* **WHAT IS NEEDED**: Please rewrite the data below as a numbered list, leaving out any blank lines.

###

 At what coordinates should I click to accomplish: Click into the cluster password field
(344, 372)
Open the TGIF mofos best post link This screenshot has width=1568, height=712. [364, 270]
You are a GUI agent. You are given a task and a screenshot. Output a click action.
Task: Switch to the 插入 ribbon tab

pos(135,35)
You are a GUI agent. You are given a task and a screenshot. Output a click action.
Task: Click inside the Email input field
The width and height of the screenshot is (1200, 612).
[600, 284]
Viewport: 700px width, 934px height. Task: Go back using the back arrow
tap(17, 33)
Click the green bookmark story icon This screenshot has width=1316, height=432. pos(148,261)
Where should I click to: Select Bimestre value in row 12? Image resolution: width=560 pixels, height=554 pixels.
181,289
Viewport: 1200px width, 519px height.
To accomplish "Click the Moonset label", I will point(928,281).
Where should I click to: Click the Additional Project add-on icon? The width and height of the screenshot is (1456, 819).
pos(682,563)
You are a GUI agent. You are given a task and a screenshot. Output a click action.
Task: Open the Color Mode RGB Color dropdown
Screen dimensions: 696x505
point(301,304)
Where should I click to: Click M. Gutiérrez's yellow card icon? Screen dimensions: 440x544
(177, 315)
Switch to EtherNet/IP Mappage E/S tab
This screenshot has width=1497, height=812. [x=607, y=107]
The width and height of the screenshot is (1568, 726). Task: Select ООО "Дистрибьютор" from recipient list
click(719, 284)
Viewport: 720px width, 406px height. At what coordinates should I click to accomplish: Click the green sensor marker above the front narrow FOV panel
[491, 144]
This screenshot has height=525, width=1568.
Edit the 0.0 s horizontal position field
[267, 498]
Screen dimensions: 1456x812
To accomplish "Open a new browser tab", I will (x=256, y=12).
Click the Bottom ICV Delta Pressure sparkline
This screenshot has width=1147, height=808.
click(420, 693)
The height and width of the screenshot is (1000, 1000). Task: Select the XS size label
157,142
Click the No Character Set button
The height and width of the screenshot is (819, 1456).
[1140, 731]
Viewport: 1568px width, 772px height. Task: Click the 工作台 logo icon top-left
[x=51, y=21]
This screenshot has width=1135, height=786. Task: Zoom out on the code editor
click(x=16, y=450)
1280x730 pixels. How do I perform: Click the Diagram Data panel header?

###

* **EXERCISE RESULT**:
1.  At what coordinates should I click to accomplish: Click into the cluster password field
2. (344, 372)
3. Open the TGIF mofos best post link This screenshot has width=1568, height=712. [364, 270]
4. You are a GUI agent. You are given a task and a screenshot. Output a click action.
5. Task: Switch to the 插入 ribbon tab
6. pos(135,35)
7. You are a GUI agent. You are given a task and a screenshot. Output a click action.
8. Task: Click inside the Email input field
9. The width and height of the screenshot is (1200, 612).
10. [600, 284]
11. Viewport: 700px width, 934px height. Task: Go back using the back arrow
12. tap(17, 33)
13. Click the green bookmark story icon This screenshot has width=1316, height=432. pos(148,261)
14. Where should I click to: Select Bimestre value in row 12? Image resolution: width=560 pixels, height=554 pixels.
15. 181,289
16. Viewport: 1200px width, 519px height.
17. To accomplish "Click the Moonset label", I will point(928,281).
18. Where should I click to: Click the Additional Project add-on icon? The width and height of the screenshot is (1456, 819).
19. pos(682,563)
20. You are a GUI agent. You are given a task and a screenshot. Output a click action.
21. Task: Open the Color Mode RGB Color dropdown
22. Screen dimensions: 696x505
23. point(301,304)
24. Where should I click to: Click M. Gutiérrez's yellow card icon? Screen dimensions: 440x544
25. (177, 315)
26. Switch to EtherNet/IP Mappage E/S tab
27. This screenshot has width=1497, height=812. [x=607, y=107]
28. The width and height of the screenshot is (1568, 726). Task: Select ООО "Дистрибьютор" from recipient list
29. click(719, 284)
30. Viewport: 720px width, 406px height. At what coordinates should I click to accomplish: Click the green sensor marker above the front narrow FOV panel
31. [491, 144]
32. This screenshot has height=525, width=1568.
33. Edit the 0.0 s horizontal position field
34. [267, 498]
35. Screen dimensions: 1456x812
36. To accomplish "Open a new browser tab", I will (x=256, y=12).
37. Click the Bottom ICV Delta Pressure sparkline
38. This screenshot has width=1147, height=808.
39. click(420, 693)
40. The height and width of the screenshot is (1000, 1000). Task: Select the XS size label
41. 157,142
42. Click the No Character Set button
43. The height and width of the screenshot is (819, 1456).
44. [1140, 731]
45. Viewport: 1568px width, 772px height. Task: Click the 工作台 logo icon top-left
46. [x=51, y=21]
47. This screenshot has width=1135, height=786. Task: Zoom out on the code editor
48. click(x=16, y=450)
49. 1280x730 pixels. How do I perform: Click the Diagram Data panel header?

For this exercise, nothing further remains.